■ Supplied entries:
········
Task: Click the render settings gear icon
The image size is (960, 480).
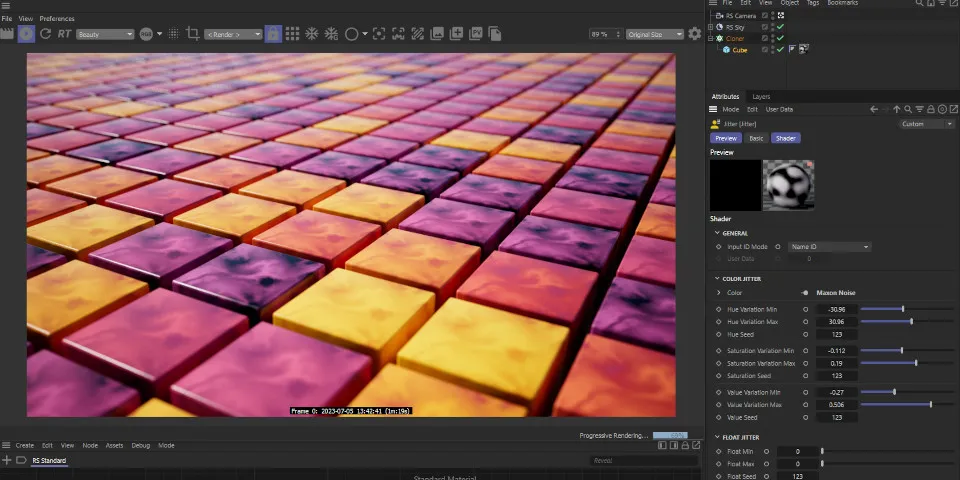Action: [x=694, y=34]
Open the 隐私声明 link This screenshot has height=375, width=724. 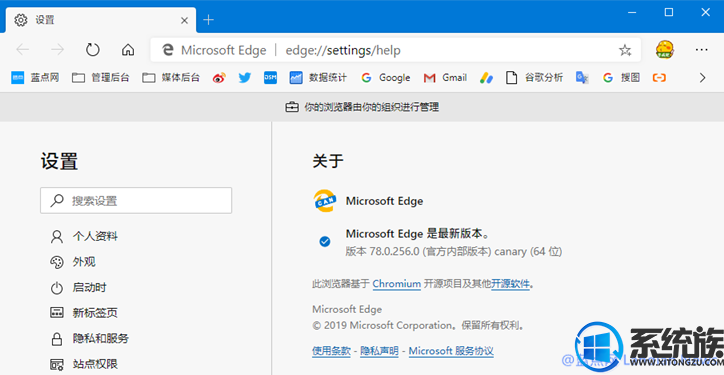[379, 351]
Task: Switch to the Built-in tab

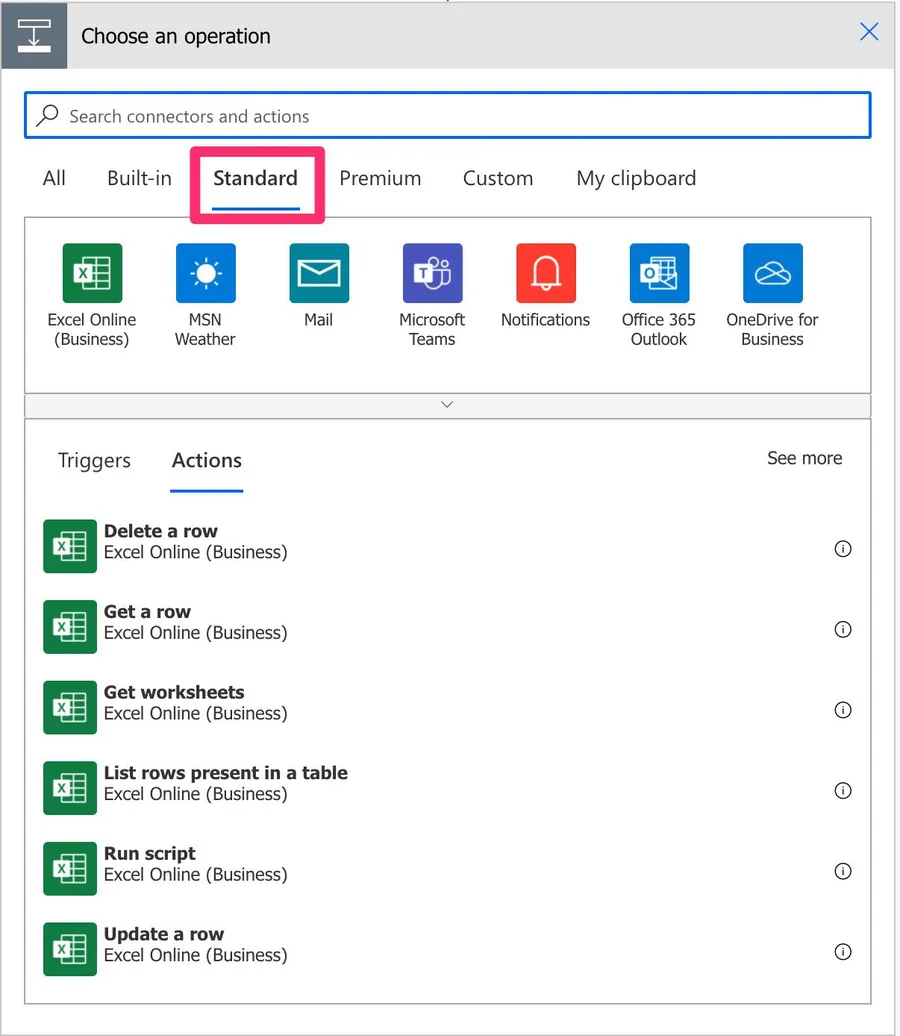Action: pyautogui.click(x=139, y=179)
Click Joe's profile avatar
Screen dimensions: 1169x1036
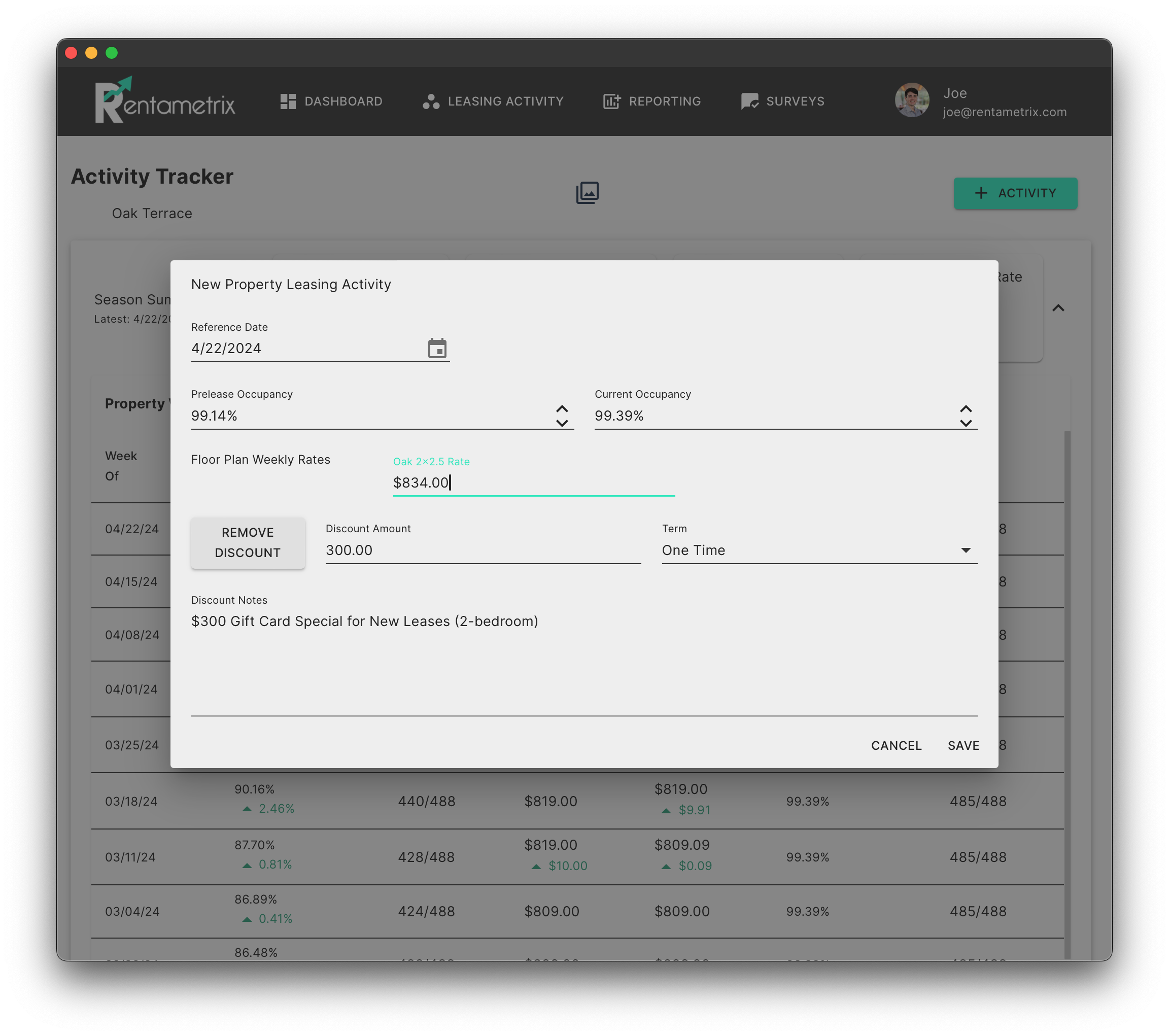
········
■ Task goal:
Can you retype the entries from the line that holds "Task: Switch to the Built-in tab" through the end of the entries, both ends included, with the pictures left out?

■ Written reply:
Task: Switch to the Built-in tab

Action: pyautogui.click(x=139, y=179)
Click Joe's profile avatar
Screen dimensions: 1169x1036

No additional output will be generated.